Observability for Distributed Computing with Dask#

Debugging is hard. Distributed debugging is hell.

When dealing with unexpected issues in a distributed system, you need to understand what and why it happened, how interactions between individual pieces contributed to the problems, and how to avoid them in the future. In other words, you need observability. This article explains what observability is, how Dask implements it, what pain points remain, and how Coiled helps you overcome these.

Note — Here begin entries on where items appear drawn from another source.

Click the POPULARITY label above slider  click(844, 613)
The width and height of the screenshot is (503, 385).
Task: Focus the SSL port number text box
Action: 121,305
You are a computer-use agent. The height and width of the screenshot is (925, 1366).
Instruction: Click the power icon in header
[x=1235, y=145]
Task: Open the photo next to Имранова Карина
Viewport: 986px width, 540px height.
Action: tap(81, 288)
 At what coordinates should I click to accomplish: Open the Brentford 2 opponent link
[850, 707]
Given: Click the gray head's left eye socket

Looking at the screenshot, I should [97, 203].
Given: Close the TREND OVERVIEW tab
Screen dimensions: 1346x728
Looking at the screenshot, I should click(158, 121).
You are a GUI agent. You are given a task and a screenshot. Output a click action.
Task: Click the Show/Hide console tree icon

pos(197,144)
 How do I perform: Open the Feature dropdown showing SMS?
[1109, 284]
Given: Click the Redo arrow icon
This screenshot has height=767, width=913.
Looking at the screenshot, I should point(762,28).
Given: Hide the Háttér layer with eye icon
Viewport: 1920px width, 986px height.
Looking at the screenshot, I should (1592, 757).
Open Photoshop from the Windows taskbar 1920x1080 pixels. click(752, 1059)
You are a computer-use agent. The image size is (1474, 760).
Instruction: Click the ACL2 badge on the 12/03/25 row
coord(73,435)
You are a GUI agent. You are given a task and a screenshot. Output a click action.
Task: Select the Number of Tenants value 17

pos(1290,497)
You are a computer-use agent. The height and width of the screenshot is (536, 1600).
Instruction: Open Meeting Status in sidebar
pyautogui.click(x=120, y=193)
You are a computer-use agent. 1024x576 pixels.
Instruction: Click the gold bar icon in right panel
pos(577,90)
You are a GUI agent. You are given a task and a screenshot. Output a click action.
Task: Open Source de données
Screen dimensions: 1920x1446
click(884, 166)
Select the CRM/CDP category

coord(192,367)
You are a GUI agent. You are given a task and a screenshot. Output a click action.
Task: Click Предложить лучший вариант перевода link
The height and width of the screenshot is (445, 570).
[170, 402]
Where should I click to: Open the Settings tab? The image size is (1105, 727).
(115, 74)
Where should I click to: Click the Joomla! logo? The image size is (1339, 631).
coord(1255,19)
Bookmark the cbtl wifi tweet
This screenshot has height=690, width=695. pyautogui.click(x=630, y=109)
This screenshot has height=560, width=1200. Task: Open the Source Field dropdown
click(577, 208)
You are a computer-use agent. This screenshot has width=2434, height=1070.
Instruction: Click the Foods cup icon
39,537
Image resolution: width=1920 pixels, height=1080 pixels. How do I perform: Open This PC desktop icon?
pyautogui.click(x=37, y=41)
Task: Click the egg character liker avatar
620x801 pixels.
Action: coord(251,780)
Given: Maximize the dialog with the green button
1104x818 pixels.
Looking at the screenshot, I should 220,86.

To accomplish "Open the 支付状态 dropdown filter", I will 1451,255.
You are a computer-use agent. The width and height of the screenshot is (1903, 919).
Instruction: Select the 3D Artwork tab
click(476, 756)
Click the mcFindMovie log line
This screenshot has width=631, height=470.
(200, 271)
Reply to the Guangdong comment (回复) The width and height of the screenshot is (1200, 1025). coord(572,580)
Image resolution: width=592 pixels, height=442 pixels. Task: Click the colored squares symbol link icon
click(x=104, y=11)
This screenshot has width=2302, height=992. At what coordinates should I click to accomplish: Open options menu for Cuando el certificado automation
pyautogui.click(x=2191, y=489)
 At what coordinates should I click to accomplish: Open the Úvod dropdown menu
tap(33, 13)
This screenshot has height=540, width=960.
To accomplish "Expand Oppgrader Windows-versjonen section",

*The Coiled metrics dashboard provides observability into a Dask cluster and its workloads.*#

This is based on a talk given by Hendrik Makait at PyCon DE & PyData Berlin 2023. You can also take a look at the original slides or watch the video recording. This post was originally published on blog.coiled.io.

The problem#

Imagine receiving an alert: One of your daily computations failed after running for several thousands of CPU hours. By looking at the error message, you see that workers have died while attempting to run a particular task:

KilledWorker: Attempted to run task ('complex-computation-f970d1bdb34ba1bb5263425c7f356cf3', 0, 6) on 3 different workers, but all those workers died while running it. The last worker that attempt to run the task was tls://10.0.46.23:33455. Inspecting worker logs is often a good next step to diagnose what went wrong. For more information see https://distributed.dask.org/en/stable/killed.html.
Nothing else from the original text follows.